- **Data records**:
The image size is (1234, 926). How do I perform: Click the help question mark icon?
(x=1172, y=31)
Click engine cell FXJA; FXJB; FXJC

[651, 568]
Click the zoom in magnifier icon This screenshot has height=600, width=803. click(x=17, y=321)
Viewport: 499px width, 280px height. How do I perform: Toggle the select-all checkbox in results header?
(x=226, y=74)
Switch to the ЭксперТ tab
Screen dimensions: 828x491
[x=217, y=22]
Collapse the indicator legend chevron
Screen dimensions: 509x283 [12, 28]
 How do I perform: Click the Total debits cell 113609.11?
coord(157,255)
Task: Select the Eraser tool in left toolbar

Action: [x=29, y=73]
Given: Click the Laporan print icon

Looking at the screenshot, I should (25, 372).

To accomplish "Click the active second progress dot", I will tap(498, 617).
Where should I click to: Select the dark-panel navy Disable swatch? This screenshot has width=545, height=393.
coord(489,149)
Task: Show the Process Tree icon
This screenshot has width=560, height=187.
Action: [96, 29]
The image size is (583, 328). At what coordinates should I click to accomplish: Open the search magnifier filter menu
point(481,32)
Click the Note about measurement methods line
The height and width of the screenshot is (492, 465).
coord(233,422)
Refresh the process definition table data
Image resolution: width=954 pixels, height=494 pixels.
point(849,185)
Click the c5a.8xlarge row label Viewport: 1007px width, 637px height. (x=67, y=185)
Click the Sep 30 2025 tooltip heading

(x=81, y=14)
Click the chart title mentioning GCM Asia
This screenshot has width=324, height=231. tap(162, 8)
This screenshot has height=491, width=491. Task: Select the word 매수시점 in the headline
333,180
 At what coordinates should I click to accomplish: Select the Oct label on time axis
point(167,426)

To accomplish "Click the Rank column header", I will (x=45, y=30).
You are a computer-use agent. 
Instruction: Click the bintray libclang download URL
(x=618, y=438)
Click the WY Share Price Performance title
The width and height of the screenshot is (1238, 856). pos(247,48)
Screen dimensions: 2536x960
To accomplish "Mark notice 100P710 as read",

- **DIRECTIVE**: How many lines of the data records above contain the word "magnifier"? Reply with the number only.

- **EXERCISE RESULT**: 2